That was also a big motivation besides my curiosity in the research coming out. As a result of all that, I thought, “Right. I need to make some new kind of training for myself and my colleagues so we can work with the enteric nervous system in the gut,” which of course talks do and is part of our central nervous system, our autonomic nervous system because it’s just as important.

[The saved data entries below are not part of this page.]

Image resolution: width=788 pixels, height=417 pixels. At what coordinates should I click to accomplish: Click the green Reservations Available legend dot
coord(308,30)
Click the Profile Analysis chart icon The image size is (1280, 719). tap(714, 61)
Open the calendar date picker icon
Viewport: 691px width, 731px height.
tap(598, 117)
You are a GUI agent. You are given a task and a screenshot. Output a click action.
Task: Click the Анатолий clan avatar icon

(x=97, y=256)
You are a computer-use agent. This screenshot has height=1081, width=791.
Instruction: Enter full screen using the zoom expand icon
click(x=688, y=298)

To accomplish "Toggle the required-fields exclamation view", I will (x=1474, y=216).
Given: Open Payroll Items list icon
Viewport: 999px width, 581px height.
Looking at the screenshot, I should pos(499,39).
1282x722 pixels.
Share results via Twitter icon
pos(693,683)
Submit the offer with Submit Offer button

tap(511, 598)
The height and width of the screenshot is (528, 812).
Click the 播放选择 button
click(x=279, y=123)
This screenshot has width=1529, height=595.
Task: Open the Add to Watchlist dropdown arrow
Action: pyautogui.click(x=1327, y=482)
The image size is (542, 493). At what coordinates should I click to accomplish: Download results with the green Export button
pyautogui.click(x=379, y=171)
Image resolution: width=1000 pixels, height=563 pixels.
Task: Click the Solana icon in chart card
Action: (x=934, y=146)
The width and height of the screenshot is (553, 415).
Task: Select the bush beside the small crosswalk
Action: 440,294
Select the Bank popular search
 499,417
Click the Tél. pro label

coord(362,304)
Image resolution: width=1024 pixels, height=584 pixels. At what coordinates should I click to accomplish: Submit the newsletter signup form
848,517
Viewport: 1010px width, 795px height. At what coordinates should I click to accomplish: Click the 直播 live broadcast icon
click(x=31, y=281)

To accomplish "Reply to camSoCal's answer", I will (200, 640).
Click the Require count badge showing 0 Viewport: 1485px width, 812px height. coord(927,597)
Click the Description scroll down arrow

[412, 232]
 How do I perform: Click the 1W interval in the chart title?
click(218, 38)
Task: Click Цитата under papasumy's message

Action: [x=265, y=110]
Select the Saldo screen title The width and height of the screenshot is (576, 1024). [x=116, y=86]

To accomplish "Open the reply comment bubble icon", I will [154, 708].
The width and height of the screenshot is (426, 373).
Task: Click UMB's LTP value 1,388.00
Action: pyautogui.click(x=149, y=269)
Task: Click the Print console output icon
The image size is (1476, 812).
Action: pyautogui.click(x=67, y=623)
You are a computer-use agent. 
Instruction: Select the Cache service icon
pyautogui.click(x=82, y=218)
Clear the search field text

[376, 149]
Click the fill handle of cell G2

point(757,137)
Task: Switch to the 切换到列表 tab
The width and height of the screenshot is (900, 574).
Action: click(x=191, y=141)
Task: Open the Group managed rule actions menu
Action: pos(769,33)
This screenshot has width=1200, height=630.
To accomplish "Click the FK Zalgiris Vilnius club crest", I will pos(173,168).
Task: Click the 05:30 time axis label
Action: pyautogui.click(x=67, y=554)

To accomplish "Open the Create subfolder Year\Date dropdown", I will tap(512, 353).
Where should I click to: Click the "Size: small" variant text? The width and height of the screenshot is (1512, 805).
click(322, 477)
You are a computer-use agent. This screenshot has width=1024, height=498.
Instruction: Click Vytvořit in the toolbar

That was the time at which I approached the International Association of Healthcare Educators, for whom I’d been a certified educator for many years already. I rather sheepishly said to them, “How do you fancy writing a class on the gut and the enteric nervous system?” They were interested. So the next stage I had to do a presentation about it at the Beyond the Dura Conference in Palm Beach a few years ago. People responded well so I was invited to write an outline of the class, which I did. That was sent around to the international faculty for comment. I then wrote the whole four-day class and the rest, as they say, is history. I’ve been teaching that internationally for about two years now. It was during that process that I was approached, in fact in the same week, by two publishers to write the book.

 

[0:19:42] Ashley James: Very cool. What is the enteric nervous system?

 

[0:19:46] Nikki Kenward: The enteric nervous system is the nervous system that is embedded in the whole of the gut. So, if we think of the gut as a long tube going from the mouth down your esophagus through the stomach wriggling around the small intestine colon and out through the rectum and anal canal, anus. That long tube is our gut, it’s nine meters long. There is a network of our enteric nervous system stretching up to the esophagus and all the way down to the anal canal. It’s complex, it’s like a modern data processing center. It talks to the brain in our head all the time. It also makes its own decisions a lot of the time without referring to the brain in the head. So that’s our enteric nervous system. It’s massive. It has as many neurons in it as our spinal cord.

 

[0:20:47] Ashley James: Amazing. How do we feel our enteric nervous system? Could you maybe give some examples of when we’re experiencing it?

 

[0:21:02] Nikki Kenward: Yeah, sure. Well, a couple of things really easily come to mind. If we’re feeling very anxious sometimes it’s difficult to swallow. That would be one thing. When we’re eating it can make it really difficult very anxious. If we’re scared maybe we’re going on stage or we’re meeting a new person or going into a situation where we feel really out of our comfort zone, we’ll get butterflies in our stomach. That’s our enteric nervous system. If we eat something that’s poisonous or doesn’t shoot our particular digestive system our gut will get all those horrible cramps and nausea. All of those things. Sometimes much more subtle than those very obvious things. We talk don’t we about having a gut feeling about something. We meet somebody or somebody says something. We just get that kind of feeling in our gut but not sure about this. Often, it’s very definite it’s a yes or a no and we feel it in the gut. We really need to pay attention to that.

 

[0:22:18] Ashley James: I just saw an article this morning that said, “Children won’t tell you they have anxiety. They’ll tell you they have a tummy ache.”

 

[0:22:25] Nikki Kenward: Absolutely. Because they feel that anxiety in their gut as I would do and a lot of adults do but they don’t know what it is. All they know is that they’ve got cramps or nausea or tummy ache, some sort.

 

[0:22:46] Ashley James: Right. Now that we understand what the enteric nervous system is, how could we use this relationship to focus on healing our gut and being more connected with our body so that we can work on healing our emotions? Because I think a lot of times we—let’s say we have anxiety or depression or we have these different things come up. Maybe we have trauma from our past and a lot of times we self-medicate with food, alcohol, with street drugs or even we get a prescription in order to cope.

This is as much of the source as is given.